A major challenge in the literature is the lack of standardization in pathological thresholds [
3,
8,
11,
27]. The alpha angle cut-off for cam-type FAI varies between >50° and >60°, depending on imaging method and population, complicating comparisons [
3,
8]. Similarly, LCEA interpretation differs between CT and plain radiography [
10,
24]. Variations in imaging modality (2D vs. 3D) and measurement techniques further limit inter-study consistency [
2,
3,
11,
13,
15,
23,
27]. The 3D CT approach in our study offers a methodological advantage by providing detailed anatomical visualization and precise morphometric data. The alignment of our results with other Turkish cohorts and CT-based literature indicates that our findings are consistent with previous reports and may reflect general trends in this population.
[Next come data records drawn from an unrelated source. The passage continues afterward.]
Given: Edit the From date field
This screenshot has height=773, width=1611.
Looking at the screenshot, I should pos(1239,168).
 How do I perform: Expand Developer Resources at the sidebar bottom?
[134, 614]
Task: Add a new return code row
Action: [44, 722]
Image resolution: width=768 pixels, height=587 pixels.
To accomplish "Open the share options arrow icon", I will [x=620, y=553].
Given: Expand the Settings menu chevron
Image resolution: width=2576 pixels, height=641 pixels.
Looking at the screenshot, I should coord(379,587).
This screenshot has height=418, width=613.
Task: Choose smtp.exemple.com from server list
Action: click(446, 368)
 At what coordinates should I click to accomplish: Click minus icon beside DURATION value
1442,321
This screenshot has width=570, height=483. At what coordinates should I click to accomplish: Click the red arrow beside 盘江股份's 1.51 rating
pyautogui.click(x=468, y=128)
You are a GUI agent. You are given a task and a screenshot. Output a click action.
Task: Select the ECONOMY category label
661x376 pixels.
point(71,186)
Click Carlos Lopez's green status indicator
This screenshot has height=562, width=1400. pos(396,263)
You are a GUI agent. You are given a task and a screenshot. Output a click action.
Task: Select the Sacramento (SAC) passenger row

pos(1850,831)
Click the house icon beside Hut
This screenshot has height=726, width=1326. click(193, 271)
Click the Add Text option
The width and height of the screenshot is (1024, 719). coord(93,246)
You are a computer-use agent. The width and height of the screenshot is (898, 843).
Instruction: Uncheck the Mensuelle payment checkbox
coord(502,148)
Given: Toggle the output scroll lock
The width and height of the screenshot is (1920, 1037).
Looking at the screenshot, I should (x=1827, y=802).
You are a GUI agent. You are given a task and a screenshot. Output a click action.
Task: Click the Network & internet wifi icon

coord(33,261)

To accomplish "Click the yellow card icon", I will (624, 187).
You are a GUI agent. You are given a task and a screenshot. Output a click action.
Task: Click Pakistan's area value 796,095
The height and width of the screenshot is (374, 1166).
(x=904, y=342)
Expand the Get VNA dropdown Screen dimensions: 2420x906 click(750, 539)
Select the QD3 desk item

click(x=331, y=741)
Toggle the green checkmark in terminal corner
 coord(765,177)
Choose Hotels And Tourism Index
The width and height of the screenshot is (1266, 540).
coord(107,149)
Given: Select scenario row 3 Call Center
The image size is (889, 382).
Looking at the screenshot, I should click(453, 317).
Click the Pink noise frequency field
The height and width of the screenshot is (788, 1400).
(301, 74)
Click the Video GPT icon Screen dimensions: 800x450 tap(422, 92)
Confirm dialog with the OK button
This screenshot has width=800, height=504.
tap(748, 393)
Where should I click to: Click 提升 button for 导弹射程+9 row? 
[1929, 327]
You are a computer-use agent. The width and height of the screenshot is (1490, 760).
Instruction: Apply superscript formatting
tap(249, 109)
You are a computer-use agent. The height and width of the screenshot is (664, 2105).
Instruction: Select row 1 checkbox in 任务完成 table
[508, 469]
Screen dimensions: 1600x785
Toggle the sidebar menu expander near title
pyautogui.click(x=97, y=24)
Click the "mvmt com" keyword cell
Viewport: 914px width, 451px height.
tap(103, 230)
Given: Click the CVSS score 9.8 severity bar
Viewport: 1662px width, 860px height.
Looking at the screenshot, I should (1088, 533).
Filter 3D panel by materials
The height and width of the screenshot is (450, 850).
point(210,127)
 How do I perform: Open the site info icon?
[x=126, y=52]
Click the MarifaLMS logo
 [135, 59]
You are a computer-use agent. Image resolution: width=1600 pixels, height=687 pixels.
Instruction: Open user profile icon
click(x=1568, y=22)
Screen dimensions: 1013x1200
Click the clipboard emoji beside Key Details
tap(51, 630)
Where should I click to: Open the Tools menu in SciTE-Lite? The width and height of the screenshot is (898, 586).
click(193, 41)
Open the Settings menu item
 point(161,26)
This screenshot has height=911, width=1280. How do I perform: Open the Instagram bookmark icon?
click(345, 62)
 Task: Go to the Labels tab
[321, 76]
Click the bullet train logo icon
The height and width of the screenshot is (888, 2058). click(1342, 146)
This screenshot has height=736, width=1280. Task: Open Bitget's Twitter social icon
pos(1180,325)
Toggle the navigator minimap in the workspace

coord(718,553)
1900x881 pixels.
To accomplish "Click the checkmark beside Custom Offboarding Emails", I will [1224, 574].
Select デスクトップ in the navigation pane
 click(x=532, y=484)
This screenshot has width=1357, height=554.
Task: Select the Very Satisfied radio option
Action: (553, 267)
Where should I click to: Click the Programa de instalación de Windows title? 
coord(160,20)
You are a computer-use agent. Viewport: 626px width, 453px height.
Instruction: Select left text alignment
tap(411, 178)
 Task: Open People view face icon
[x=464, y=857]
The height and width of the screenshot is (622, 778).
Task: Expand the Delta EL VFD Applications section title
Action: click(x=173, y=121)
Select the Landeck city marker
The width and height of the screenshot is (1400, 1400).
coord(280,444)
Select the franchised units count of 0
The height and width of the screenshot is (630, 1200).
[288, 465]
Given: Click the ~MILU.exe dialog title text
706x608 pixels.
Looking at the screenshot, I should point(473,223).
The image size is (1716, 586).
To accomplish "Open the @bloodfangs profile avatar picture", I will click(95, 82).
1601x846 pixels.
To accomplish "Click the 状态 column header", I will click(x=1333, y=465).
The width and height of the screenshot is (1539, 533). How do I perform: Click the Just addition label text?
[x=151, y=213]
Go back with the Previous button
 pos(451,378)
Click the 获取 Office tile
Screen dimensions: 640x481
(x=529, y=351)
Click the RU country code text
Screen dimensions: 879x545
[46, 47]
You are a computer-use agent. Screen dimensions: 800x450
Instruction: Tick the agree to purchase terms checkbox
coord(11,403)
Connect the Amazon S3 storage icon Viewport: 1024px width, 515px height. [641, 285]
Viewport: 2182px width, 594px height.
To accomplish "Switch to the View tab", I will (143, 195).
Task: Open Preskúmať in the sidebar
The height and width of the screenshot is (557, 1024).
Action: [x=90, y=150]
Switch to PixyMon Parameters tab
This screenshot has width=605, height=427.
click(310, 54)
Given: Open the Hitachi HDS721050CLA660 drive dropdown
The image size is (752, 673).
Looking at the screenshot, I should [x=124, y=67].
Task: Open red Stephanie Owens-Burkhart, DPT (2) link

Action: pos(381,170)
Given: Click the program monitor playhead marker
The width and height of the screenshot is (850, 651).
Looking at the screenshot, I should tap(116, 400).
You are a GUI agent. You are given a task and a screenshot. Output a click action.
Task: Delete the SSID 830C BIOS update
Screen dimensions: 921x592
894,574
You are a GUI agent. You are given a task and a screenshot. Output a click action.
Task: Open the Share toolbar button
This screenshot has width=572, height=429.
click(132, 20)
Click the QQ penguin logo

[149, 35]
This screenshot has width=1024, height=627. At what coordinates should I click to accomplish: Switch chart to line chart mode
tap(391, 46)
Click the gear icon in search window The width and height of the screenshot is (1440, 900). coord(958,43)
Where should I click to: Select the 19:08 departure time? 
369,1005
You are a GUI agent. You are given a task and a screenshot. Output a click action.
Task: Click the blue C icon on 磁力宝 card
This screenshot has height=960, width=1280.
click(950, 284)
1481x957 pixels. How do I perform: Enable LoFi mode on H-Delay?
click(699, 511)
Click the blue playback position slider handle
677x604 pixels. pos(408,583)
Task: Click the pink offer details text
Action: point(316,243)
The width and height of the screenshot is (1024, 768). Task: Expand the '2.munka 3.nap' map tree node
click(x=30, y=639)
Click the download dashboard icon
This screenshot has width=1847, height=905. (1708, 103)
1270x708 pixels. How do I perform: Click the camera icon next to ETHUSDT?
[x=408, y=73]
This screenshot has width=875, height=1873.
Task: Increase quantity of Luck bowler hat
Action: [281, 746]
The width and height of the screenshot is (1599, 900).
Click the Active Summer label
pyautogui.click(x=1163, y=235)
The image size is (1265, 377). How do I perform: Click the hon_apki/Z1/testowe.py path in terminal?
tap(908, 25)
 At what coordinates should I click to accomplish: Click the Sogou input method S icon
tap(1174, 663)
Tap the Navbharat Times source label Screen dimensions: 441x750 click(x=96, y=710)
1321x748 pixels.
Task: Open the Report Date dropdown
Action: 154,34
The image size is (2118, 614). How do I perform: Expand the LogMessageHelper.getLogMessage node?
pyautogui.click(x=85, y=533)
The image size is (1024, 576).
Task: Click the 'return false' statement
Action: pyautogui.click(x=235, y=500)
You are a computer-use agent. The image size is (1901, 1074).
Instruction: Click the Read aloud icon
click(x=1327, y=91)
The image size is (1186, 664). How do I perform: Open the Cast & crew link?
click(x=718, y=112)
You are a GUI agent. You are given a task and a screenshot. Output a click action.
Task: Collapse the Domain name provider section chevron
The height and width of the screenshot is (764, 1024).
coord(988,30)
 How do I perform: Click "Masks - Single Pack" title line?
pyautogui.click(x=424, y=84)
By presenting new 3D morphometric data from an asymptomatic Turkish population, this study contributes to the limited evidence describing the distribution of FAI-related morphologies in this group. The observed frequency of subclinical FAI morphology provides descriptive information that may be relevant for understanding potential structural variations in the hip. These findings may offer preliminary insight into the possible role of subclinical hip morphology in early diagnostic and preventive research, while underscoring the need for further longitudinal studies to clarify its clinical significance.
Limitations
This study has several limitations. Only two morphological parameters—alpha angle and LCEA—were evaluated. While widely used in FAI diagnosis, other measures such as femoral head–neck offset, acetabular version, and femoral version were not assessed. The focus on alpha angle and LCEA was intentional, as these parameters are among the most clinically validated and widely used in both national and international literature, allowing direct comparability with previous studies and ensuring methodological consistency. In addition, potential variability related to imaging protocols, software use, and observer expertise may have influenced the measurements. However, our inter- and intra-observer reliability analyses demonstrated high agreement, suggesting that the impact of such variability on the findings was minimal. Moreover, as this was an observational study without information on participants’ physical activity, causal inferences cannot be made, and the findings should be interpreted with caution. A further limitation is that labral integrity was not evaluated, although it may play an important role in explaining why some individuals with FAI-consistent morphology remain asymptomatic and could also be relevant to long-term osteoarthritis risk. Finally, the lack of long-term follow-up limits conclusions regarding progression; future prospective studies combining morphologic, functional, and clinical outcomes would be valuable.